» Written task
Answer these questions from the component architecture text below:
(a) What responsibility does the text give for autodl_bot.py?
(b) Which function performs the graceful shutdown of services?
(c) What file extension does the document message handler filter for?

» Article
= = = = = = =

Component Architecture

1. Entry Point: autodl_bot.py

Responsibility: Bot initialization, handler registration, event loop management

Key Functions:

  • __init__(): Initialize Telegram Application, register handlers
  • start_application(): Start bot polling and async managers
  • stop_application(): Graceful shutdown of services

Handler Registration:

# Message handlers
application.add_handler(MessageHandler(filters.TEXT, message_handler.handle_text_message))
application.add_handler(MessageHandler(filters.Document.FileExtension("txt"), message_handler.handle_text_file))

# Command handlers
application.add_handler(CommandHandler("start", command_handler.cmd_start))
application.add_handler(CommandHandler("queue", command_handler.cmd_queue))
application.add_handler(CommandHandler("status", command_handler.cmd_status))
application.add_handler(CommandHandler("pause", command_handler.cmd_pause))
application.add_handler(CommandHandler("resume", command_handler.cmd_resume))
application.add_handler(CommandHandler("retry", command_handler.cmd_retry))
application.add_handler(CommandHandler("clear", command_handler.cmd_clear))

= = = = = = =

» Recorded information
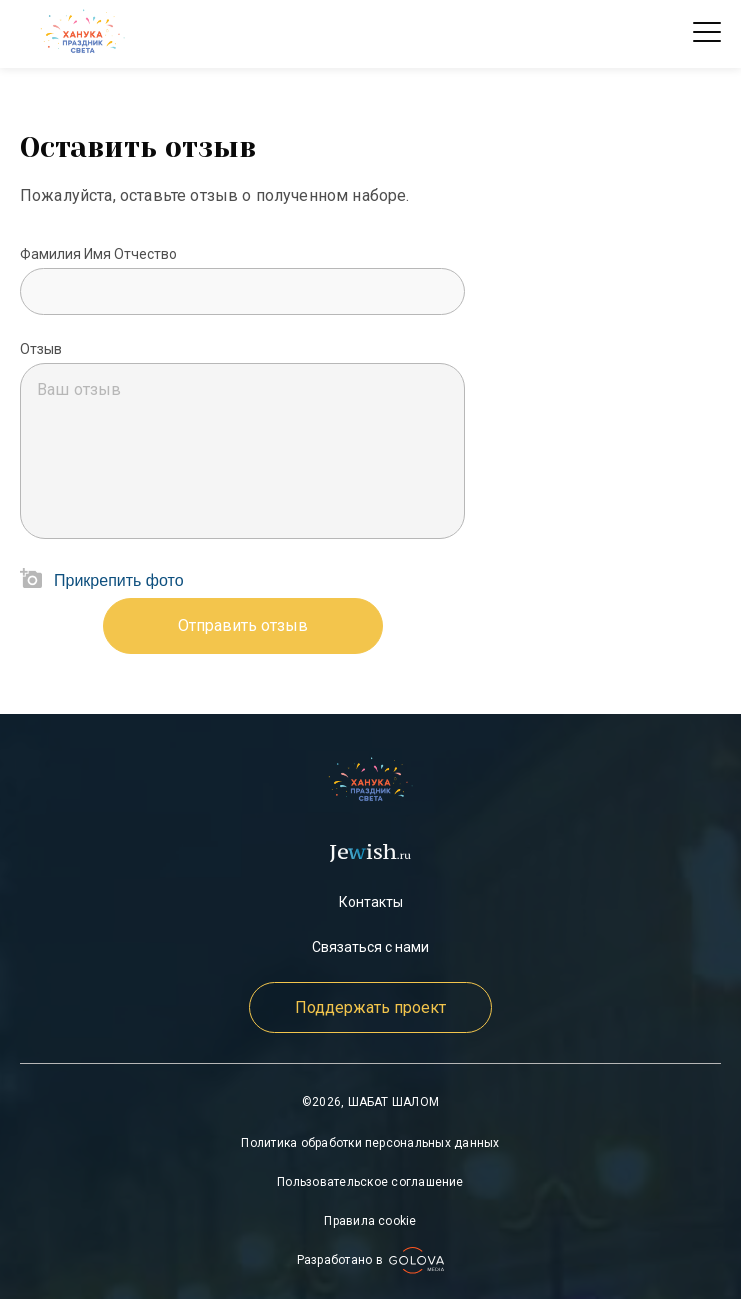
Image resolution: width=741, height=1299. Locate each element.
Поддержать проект (370, 1007)
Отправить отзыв (243, 625)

= = = = = = =

» Expected answer
(a) Bot initialization, handler registration, and event loop management
(b) stop_application()
(c) txt